Machen wir doch ein einfaches Gedankenexperiment: wenn ich an Gewalt denke, bin ich dann ein Straftäter? Wenn ich daran denke, einen anderen Menschen zu beschenken, bin ich dann gleich ein Wohltäter?
Schon in diesem einfachen Gedankenexperiment wird deutlich, dass das bewusste Denken sich immer nur auf einen bestimmten Punkt fokussieren kann – genau wie das Sprechen auch. Macht dieser eine Fokuspunt das Menschsein aus?
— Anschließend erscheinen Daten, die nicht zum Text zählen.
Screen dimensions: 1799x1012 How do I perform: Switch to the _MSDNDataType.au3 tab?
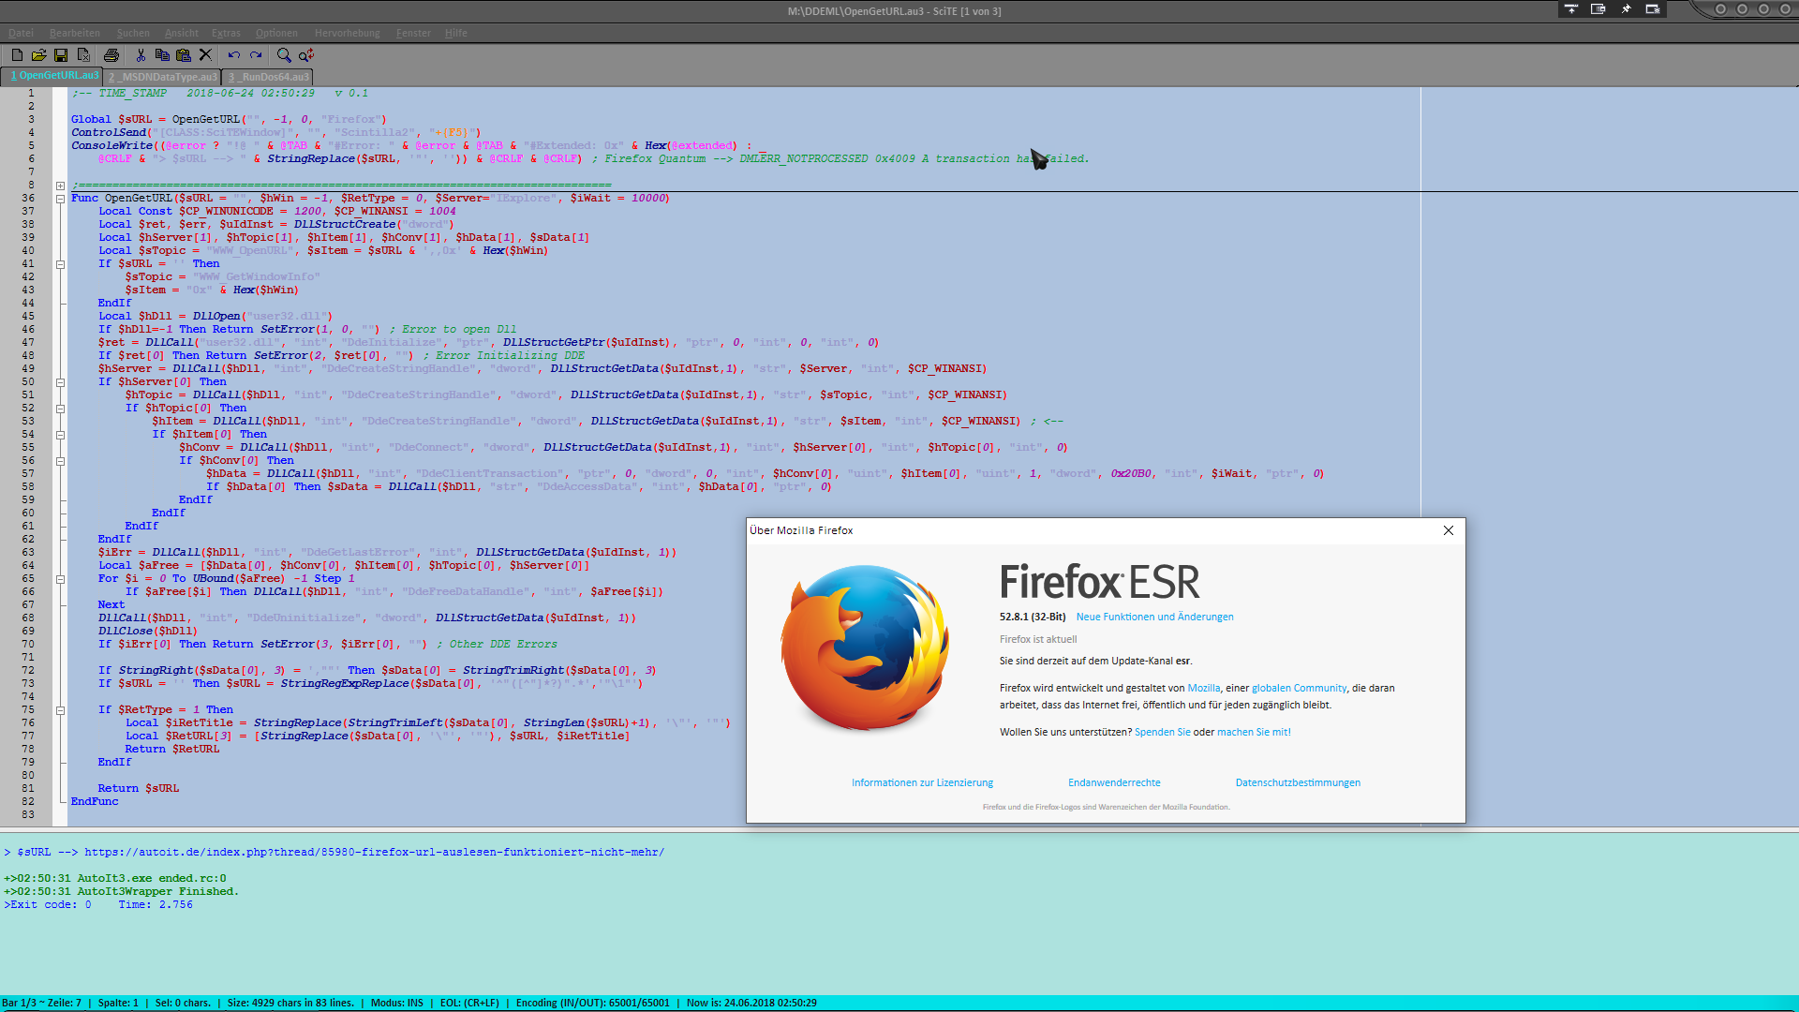[162, 77]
Wohl kaum.
Was das Menschsein viel eher ausmacht, ist die Summe der Erfahrungen und der Erlebnisse eines Menschen. Diesen Erfahrungsschatz könnte man also am ehesten als DAS Menschsein betrachten.
Die spannende Frage ist nun, wie wir auf diesen Erfahrungsschatz zurückgreifen können. Sicherlich können wir uns bewusst an ein einzelnes Ereignis in unserer Vergangenheit erinnern. Aber hilft uns das weiter, zu erkennen, wer wir selber sind?
Es gibt ein Denksystem, dass in der Lage ist, auf die allermeisten Erfahrungen und Erlebnisse simultan zuzugreifen. Der Persönlichkeitspsychologe Julius Kuhl nennt dieses System „Extensionsgedächtnis“. Dieses System kann auf den Erfahrungsschatz eines Menschen parallel und holistisch zugreifen und liefert als Ergebnis dieses Abgleichs ein Gefühl.
Das Selbstsystem oder sogenannte Extensionsgedächtnis wird vor allem dann wichtig, wenn es darum geht, soziale Interaktion in Sekundenschnelle einzuschätzen und zu bewerten. Wenn ich etwa einen mir vorher unbekannten Menschen treffe, dann weiß ich nach sehr kurzer Zeit, wie ich diesen Menschen einschätzen kann.